Extract to read

By Jake Fuss and Grady Munro

Finance Minister Chrystia Freeland recently said Canada will have “the strongest economic growth in the G7.” But is that true? And are Canadians better off because of it?

The Trudeau government regularly uses comparisons among  G7 countries (Canada, France, Germany, Italy, Japan, the United Kingdom and the United States) to gauge Canada’s economic performance. And when comparing economic growth in the aggregate (meaning overall growth, as measured by GDP), Minister Freeland is correct that Canada’s economy performs well compared to the rest of the G7.

Specifically, from 2000 to 2023, Canada’s average GDP growth (adjusted for inflation) was second-highest in the G7 at 1.8 per cent annually (only behind the U.S.). And in a recent report, the International Monetary Fund projected that Canada’s overall GDP growth will be second-highest in 2024, and lead the G7 in 2025.

But there’s a serious problem with these measures—they fail to account for population growth rates in each country and therefore don’t measure whether or not individuals are actually better off.

Simply put, economies grow when there are more people producing goods and services (i.e. the population grows) or when people are able to produce more per hour worked (i.e. productivity increases). In recent years, the Canadian economy has grown almost exclusively due to population growth, which has grown at historic rates due to record levels of immigration, while productivity has declined to the point it’s now considered an emergency.

In fact, from 2000 to 2023, Canada led the G7 in average annual population growth, which has served to inflate the country’s rate of aggregate GDP growth.

Information
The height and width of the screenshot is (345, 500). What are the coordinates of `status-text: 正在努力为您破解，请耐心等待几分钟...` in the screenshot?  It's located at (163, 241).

--

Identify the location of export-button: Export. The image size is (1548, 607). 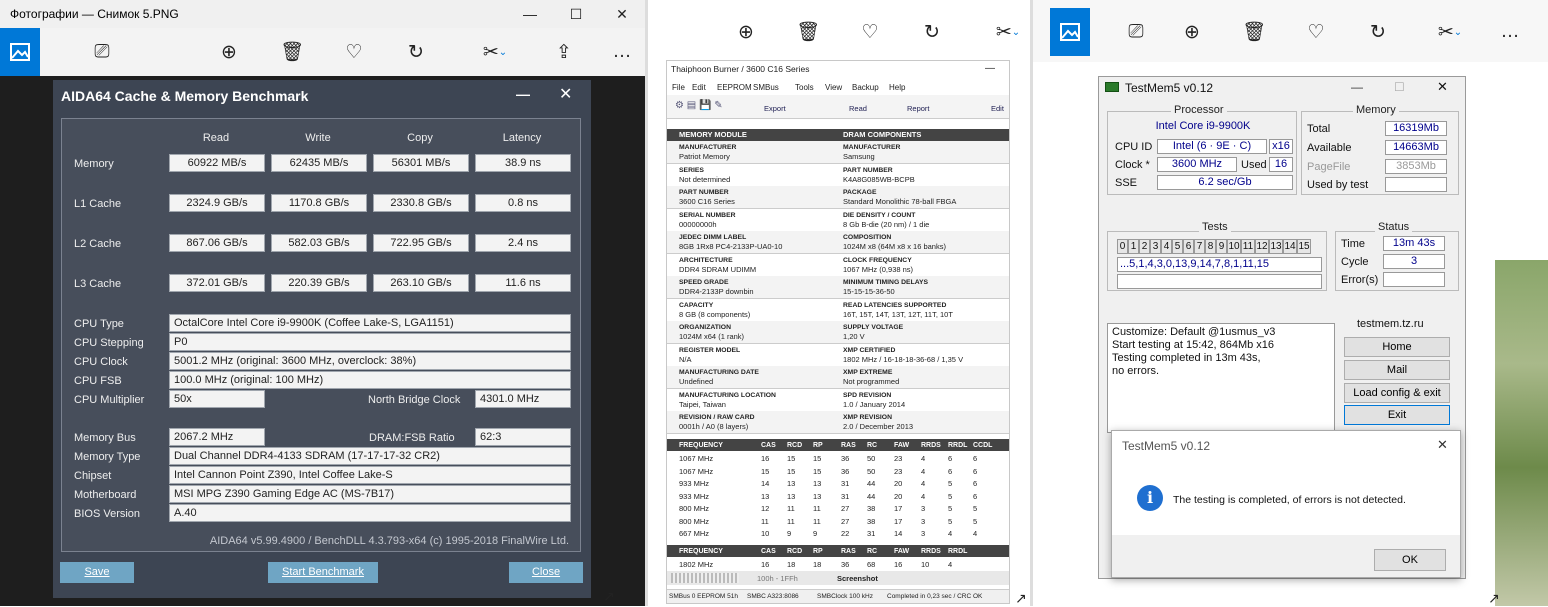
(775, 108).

Job A
According to the text on Canada's economic growth, where did Canada's average inflation-adjusted GDP growth from 2000 to 2023 rank in the G7?
Job B
Write a continuation of the text on Canada's economic growth, starting after its final sentence.
The data shown here was drawn from a different source than the text.

Answer space A
It was second-highest in the G7, at 1.8 per cent annually, behind only the U.S.

Answer space B
So, to more accurately measure Canada’s economic performance relative to other countries, economists use GDP per person, which accounts for differing population growth rates. This measure is a much better indicator of individual incomes and living standards.

On this measure, Canada is an economic laggard. Canada’s average annual growth rate in GDP per person (inflation-adjusted) from 2000 to 2023 was 0.7 per cent—tied for second-last in the G7, above only Italy (0.1 per cent).

If you include a broader subset of advanced economies, and focus on the Trudeau government’s tenure, the picture is even worse. From 2014 to 2022 (the latest year of available data), Canada was tied for the third-lowest average annual growth rate in inflation-adjusted GDP per person out of 30 countries in the Organisation for Economic Cooperation and Development (OECD). Canada’s average growth rate during that period (0.6 per cent) was only ahead of Luxembourg (0.5 per cent) and Mexico (0.4 per cent).

Looking ahead, Canada’s long-term economic prospects are similarly dismal. According to the OECD, Canada is expected to see the lowest average annual growth rate in GDP per person in the OECD, from 2020 to 2030 and 2030 to 2060.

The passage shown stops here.